Circulating Tumour Cells as an Independent Prognostic Factor in Patients with Advanced Oesophageal Squamous Cell Carcinoma Undergoing Chemoradiotherapy

• Published in: Scientific reports Vol. 6; no. 1; p. 31423
• Main Authors: Su, Po-Jung, Wu, Min-Hsien, Wang, Hung-Ming, Lee, Chia-Lin, Huang, Wen-Kuan, Wu, Chiao-En, Chang, Hsien-Kun, Chao, Yin-Kai, Tseng, Chen-Kan, Chiu, Tzu-Keng, Lin, Nina Ming-Jung, Ye, Siou-Ru, Lee, Jane Ying-Chieh, Hsieh, Chia-Hsun
• Format: Journal Article
• Language: English
• Published: London Nature Publishing Group UK 17.08.2016; Nature Publishing Group
• Subjects: 13; 13/51; 14/63; 631/67/1059/485; 631/67/1059/99; 692/4028; 692/53/2422; Adult; Aged; Carcinoma, Squamous Cell - blood; Carcinoma, Squamous Cell - mortality; Carcinoma, Squamous Cell - therapy; Chemoradiotherapy; Chemotherapy; Disease-Free Survival; Esophageal cancer; Esophageal Neoplasms - blood; Esophageal Neoplasms - mortality; Esophageal Neoplasms - therapy; Esophageal Squamous Cell Carcinoma; Esophagus; Female; Flow cytometry; Humanities and Social Sciences; Humans; Male; Medical prognosis; Medicin och hälsovetenskap; Middle Aged; multidisciplinary; Multivariate analysis; Negative selection; Neoplastic Cells, Circulating - metabolism; Neoplastic Cells, Circulating - pathology; Radiation therapy; Science; Science (multidisciplinary); Squamous cell carcinoma; Surgery; Survival; Survival Rate; Tumors
• ISSN: 2045-2322; 2045-2322
• DOI: 10.1038/srep31423

The role of circulating tumour cells (CTCs) in advanced oesophageal cancer (EC) patients undergoing concurrent chemoradiotherapy (CCRT) remains uncertain.

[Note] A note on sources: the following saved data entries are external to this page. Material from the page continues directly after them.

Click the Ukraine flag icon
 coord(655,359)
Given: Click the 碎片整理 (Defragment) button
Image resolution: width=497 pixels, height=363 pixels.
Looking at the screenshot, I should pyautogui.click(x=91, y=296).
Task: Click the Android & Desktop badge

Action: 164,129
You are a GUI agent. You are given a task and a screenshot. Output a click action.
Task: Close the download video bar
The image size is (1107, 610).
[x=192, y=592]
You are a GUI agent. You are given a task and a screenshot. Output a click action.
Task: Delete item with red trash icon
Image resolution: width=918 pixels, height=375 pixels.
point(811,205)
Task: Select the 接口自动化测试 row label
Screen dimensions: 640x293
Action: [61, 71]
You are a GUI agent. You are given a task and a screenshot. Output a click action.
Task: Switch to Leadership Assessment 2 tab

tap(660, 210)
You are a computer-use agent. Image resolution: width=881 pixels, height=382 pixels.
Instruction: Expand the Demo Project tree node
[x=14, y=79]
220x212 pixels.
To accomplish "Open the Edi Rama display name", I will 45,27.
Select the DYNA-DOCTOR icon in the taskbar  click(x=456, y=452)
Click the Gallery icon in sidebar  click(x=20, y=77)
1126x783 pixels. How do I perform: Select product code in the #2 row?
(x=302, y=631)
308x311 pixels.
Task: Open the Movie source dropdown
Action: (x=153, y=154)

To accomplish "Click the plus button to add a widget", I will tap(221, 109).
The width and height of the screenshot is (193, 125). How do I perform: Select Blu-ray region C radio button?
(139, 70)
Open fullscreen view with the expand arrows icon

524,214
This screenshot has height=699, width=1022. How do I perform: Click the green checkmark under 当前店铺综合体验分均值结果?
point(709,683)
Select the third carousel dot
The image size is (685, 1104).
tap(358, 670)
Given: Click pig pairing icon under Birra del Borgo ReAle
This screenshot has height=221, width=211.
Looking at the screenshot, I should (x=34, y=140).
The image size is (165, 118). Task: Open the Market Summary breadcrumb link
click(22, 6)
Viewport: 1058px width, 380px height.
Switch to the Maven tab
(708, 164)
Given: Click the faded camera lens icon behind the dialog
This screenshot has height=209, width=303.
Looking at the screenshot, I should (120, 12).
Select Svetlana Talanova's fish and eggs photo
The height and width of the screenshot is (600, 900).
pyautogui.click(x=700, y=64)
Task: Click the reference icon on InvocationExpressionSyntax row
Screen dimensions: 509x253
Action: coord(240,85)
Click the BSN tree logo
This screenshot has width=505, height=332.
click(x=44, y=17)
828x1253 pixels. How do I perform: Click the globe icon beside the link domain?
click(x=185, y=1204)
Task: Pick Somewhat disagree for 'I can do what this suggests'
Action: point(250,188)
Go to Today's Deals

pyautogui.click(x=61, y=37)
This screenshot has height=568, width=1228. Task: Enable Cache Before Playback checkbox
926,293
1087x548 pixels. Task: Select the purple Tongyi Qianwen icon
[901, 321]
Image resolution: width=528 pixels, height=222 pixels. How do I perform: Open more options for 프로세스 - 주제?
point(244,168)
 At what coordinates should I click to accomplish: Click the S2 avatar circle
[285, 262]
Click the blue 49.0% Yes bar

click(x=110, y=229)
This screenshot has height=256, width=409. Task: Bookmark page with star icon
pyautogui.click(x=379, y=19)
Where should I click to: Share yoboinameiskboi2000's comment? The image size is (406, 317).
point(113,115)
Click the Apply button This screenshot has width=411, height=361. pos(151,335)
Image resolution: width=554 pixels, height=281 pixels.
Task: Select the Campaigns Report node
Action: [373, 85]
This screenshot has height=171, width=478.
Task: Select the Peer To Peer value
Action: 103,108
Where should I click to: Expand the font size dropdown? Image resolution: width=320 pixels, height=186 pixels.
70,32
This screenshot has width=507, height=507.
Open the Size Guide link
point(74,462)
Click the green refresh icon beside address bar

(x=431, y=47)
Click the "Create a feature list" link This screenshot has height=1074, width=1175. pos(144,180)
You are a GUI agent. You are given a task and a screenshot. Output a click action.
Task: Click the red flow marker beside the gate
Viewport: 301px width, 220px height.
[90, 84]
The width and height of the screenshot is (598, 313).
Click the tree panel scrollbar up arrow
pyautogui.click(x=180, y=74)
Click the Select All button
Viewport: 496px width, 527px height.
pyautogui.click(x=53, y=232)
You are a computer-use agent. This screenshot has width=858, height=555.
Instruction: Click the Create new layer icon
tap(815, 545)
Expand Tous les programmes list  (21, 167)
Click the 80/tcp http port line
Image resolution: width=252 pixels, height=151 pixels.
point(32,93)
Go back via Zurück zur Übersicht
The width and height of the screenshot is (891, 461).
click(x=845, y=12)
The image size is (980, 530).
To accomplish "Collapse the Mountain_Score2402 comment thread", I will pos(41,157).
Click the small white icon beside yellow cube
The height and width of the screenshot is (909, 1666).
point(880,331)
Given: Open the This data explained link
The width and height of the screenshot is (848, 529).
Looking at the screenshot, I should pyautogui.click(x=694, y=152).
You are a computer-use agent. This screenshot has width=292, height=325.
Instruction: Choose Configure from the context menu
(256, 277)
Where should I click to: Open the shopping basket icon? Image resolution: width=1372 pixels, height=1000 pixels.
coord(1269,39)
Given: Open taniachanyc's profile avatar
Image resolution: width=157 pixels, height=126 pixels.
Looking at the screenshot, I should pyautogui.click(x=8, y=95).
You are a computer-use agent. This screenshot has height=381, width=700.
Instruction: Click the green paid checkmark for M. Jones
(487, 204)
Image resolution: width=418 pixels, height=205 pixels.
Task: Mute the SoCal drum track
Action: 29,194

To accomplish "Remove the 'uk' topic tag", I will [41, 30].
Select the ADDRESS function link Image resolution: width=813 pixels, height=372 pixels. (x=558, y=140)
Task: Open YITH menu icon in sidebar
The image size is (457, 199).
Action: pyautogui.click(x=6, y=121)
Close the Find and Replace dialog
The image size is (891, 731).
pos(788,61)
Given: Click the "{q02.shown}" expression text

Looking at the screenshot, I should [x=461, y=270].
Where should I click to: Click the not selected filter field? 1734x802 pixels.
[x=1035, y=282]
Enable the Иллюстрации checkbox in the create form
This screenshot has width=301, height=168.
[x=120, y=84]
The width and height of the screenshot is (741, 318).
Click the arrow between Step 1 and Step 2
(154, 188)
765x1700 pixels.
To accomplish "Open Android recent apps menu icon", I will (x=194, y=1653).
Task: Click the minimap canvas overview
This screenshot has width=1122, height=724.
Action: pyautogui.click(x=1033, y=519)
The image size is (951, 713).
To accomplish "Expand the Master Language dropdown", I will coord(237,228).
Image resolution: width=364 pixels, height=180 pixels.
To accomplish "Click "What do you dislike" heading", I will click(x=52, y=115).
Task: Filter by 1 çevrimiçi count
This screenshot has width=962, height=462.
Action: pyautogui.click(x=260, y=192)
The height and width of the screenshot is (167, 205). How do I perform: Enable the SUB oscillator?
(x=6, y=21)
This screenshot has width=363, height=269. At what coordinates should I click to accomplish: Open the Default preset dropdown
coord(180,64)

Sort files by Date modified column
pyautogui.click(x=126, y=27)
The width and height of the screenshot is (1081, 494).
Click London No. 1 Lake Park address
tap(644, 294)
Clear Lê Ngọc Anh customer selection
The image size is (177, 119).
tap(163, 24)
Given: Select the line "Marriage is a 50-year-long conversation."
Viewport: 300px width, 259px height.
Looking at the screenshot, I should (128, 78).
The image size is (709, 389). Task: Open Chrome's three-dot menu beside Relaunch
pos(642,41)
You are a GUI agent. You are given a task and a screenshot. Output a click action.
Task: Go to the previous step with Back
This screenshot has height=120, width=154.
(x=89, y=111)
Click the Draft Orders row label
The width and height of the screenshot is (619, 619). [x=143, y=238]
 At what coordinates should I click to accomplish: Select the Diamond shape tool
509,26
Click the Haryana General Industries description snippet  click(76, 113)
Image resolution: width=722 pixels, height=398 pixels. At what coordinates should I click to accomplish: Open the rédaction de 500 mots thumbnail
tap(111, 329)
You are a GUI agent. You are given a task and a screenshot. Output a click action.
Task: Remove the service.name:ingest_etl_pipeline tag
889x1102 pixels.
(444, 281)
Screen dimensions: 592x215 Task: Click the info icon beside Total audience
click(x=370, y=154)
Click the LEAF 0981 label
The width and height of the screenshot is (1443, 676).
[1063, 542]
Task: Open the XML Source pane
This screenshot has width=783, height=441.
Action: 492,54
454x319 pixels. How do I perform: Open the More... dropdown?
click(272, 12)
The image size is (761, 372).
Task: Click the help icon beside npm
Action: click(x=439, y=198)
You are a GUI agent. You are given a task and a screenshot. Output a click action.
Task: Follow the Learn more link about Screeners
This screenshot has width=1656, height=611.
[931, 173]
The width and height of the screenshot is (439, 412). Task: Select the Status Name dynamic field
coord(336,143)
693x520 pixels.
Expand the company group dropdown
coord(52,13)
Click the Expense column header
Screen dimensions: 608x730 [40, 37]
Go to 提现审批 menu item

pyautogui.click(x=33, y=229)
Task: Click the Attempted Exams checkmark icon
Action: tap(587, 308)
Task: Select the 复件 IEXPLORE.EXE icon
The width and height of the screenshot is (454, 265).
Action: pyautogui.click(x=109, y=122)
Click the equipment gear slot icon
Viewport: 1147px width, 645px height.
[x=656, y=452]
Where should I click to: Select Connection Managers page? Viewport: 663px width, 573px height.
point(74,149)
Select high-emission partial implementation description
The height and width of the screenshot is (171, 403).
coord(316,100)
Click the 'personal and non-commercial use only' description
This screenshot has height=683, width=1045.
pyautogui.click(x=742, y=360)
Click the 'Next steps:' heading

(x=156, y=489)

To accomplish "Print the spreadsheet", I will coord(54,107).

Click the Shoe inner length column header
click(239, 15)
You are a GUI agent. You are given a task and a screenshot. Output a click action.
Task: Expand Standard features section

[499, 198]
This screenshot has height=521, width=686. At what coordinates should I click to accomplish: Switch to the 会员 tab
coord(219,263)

A negative selection protocol plus flow cytometry was validated to efficiently identify CTCs. The CTC number was calculated and analysed for survival impact. The protocol’s efficacy in CTC identification was validated with a recovery rate of 44.6 ± 9.1% and a coefficient of variation of 20.4%. Fifty-seven patients and 20 healthy donors were enrolled. Initial staging, first response to CRT, and surgery after CRT were prognostic for overall survival, with P values of <0.0001, <0.0001, and <0.0001, respectively. The CTC number of EC patients is significantly higher (P = 0.04) than that of healthy donors. Multivariate analysis for disease-specific progression-free survival showed that surgery after response to CCRT, initial stage, and CTC number (≥21.0 cells/mL) played independent prognostic roles. For overall survival, surgery after CCRT, performance status, initial stage, and CTC number were significant independent prognostic factors. In conclusion, a negative selection plus flow cytometry protocol efficiently detected CTCs. The CTC number before CCRT was an independent prognostic factor in patients with unresectable oesophageal squamous cell carcinoma. Further large-scale prospective studies for validation are warranted.